Avresti invece un consiglio alla società arancioneroverde?

Se fossi un dirigente che volesse veramente comprendere a fondo la nostra realtà, coinvolgerei tutta la tifoseria in una grande festa che faccia da compleanno al VeneziaMestre, come la data di fondazione, la prima partita ufficiale, quel che vogliono. Senza riferimenti al vecchio Venezia, al vecchio Mestre, solo per l’Unione. E farne un evento che diventi un simbolo. Anche perché adesso i colori sono divisi bene, c’è rispetto. Son cambiate molte cose. Per esempio la maglia da gondoliere una volta sarebbe potuta considerarsi divisiva, ma ora la vedo diversamente. Ormai Mestre è Venezia e Venezia è Mestre, ed i simboli delle due anime devono essere condivisi e renderci ugualmente fieri. Io sognavo la maglia con i colori della Serenissima con bordi arancioverdi per esempio. Vedi, una volta comunque c’era rivalità, quasi odio, tra di noi. Io non indossavo nulla di nulla di nero e verde. E anche se non eravamo tantissimi, c’era comunque forte astio. Adesso è tutto cambiato, ora c’è stata una vera Unione anche tra la gente. Siamo riusciti a far scoprire ai mestrini l’orgoglio di sentirsi rappresentati dalla città più bella del mondo. La bandiera di San Marco rappresenta sia Venezia che Mestre, poi che si utilizzino di più gli emblemi della città d’acqua è ovvio e normale. Ma non è vero che questa squadra rappresenta o ha rappresentato solo una parte. Ricordo una stagione in cui  l’Unione ebbe una maglia azzurra, come la seconda del Mestre e colore della città di Mestre.
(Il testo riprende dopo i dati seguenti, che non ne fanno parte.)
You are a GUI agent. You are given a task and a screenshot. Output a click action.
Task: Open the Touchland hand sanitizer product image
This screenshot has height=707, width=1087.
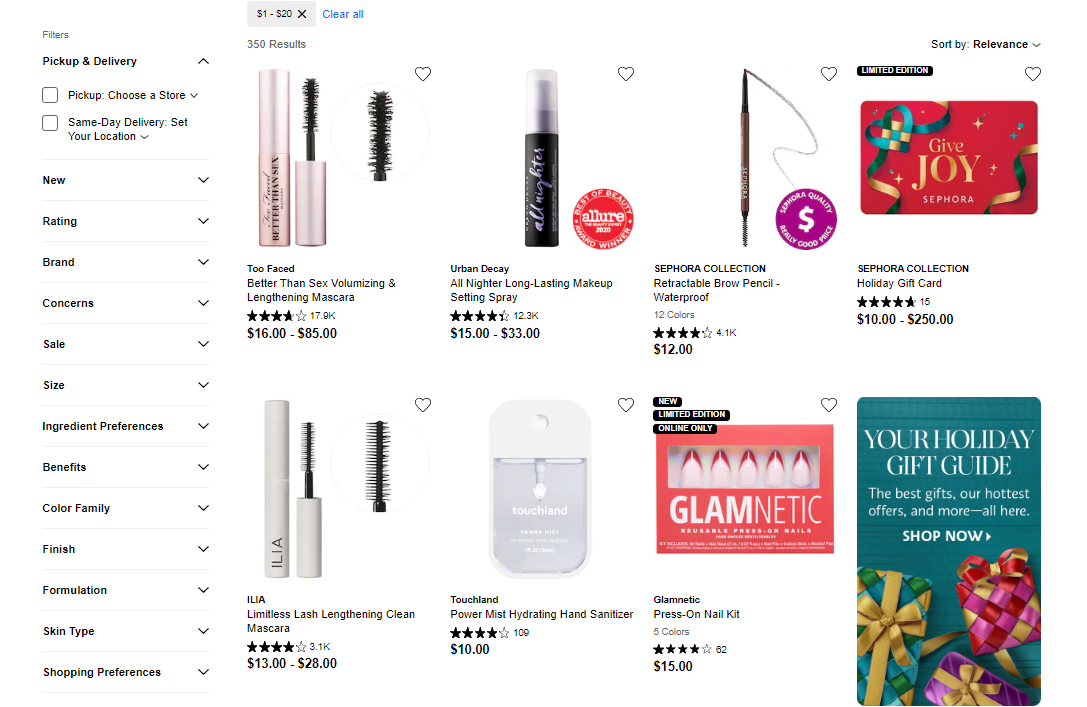point(541,490)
E poi alla fine, eravamo uniti anche prima..  I mestrini forse non sanno che l’Ac Mestre, l’anno della c1 e anche un paio successivi in c2, giocò con un simbolo con una emme stilizzata che simboleggiava sia il ferro della gondola che la torre di piazza Ferretto. Tra l’altro ce l’ho tatuata sul braccio. Questo per dire che il legame tra le due sponde del ponte fa parte del nostro popolo, della nostra città, anche se molti preferiscono ignorarlo. E non significava riconoscere Venezia, perché non se lo sarebbe permesso nessuno, un tempo, ma faceva da collegamento. I  simboli erano quelli, la gondola, il palazzo ducale, con tutto il rispetto per la nostra torre; certo se tu li vedi come simboli unicamente veneziani puoi storcere il naso, ma se inizi a ragionare come unica realtà, mi rappresenta al massimo.
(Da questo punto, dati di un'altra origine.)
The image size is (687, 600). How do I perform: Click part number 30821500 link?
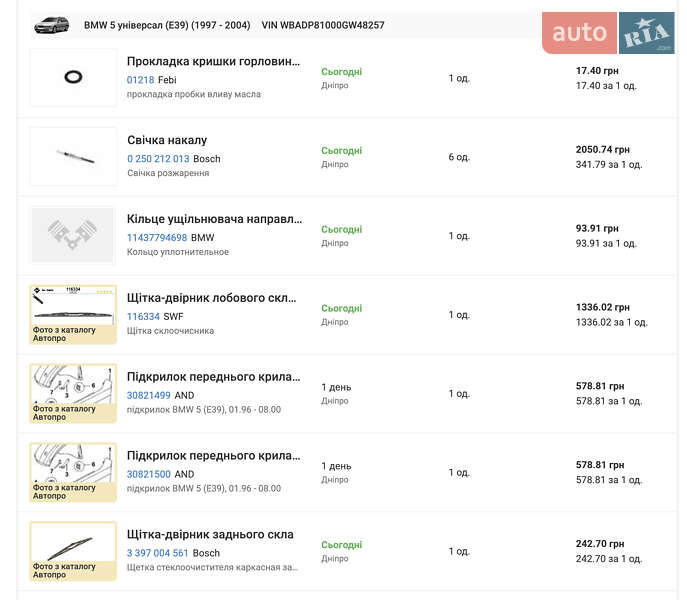click(x=148, y=474)
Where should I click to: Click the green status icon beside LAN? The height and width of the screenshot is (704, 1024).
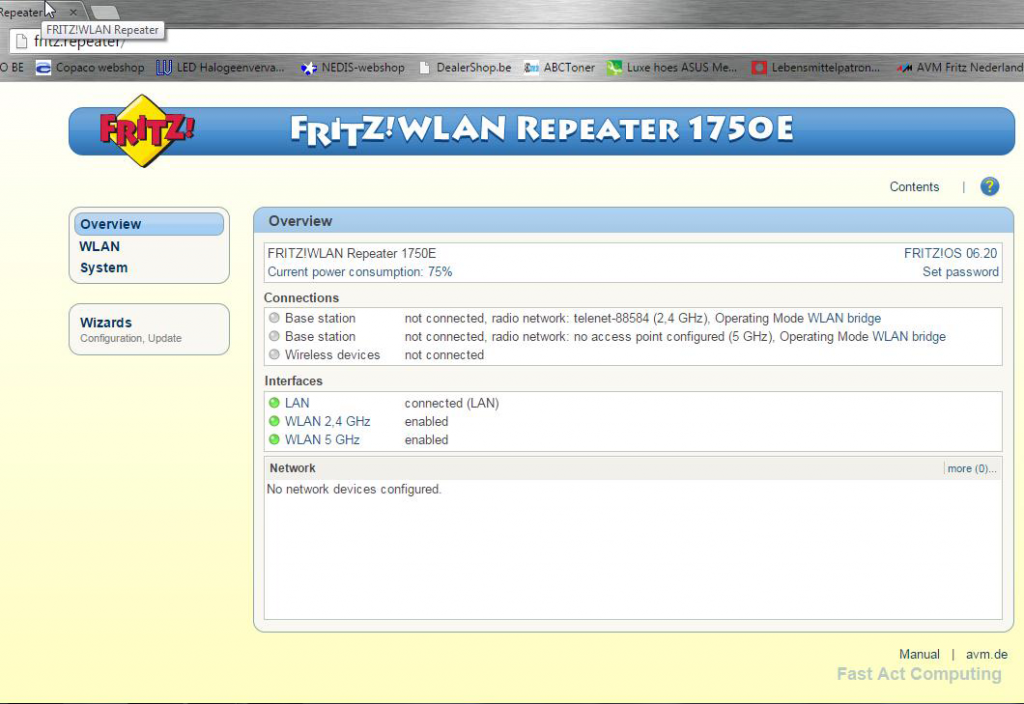coord(274,403)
Cosa puoi dire a chi la ritiene ormai una battaglia del passato e vorrebbe tornare a chiamarci solo Venezia?

Gli porterei una foto del muro della sud, gli farei capire che quel muro ha una storia che è d’obbligo portare avanti. Se facessimo diversamente perderemmo la possibilità di capire la fortuna che abbiamo ad aver vissuto una storia così, di due città rivali, non è da tutti. Siamo una cosa unica ed è un unicità che va difesa e preservata. Parlare ancora di Venezia e Mestre prefusione è anacronistico, è voler vivere nel passato. Vorrei anche io avere 20 anni e vivere la curva in quel modo, ma ora vengo con un altro spirito, ora spazio ai giovani che credo abbiano voglia di continuare questa fantastica storia!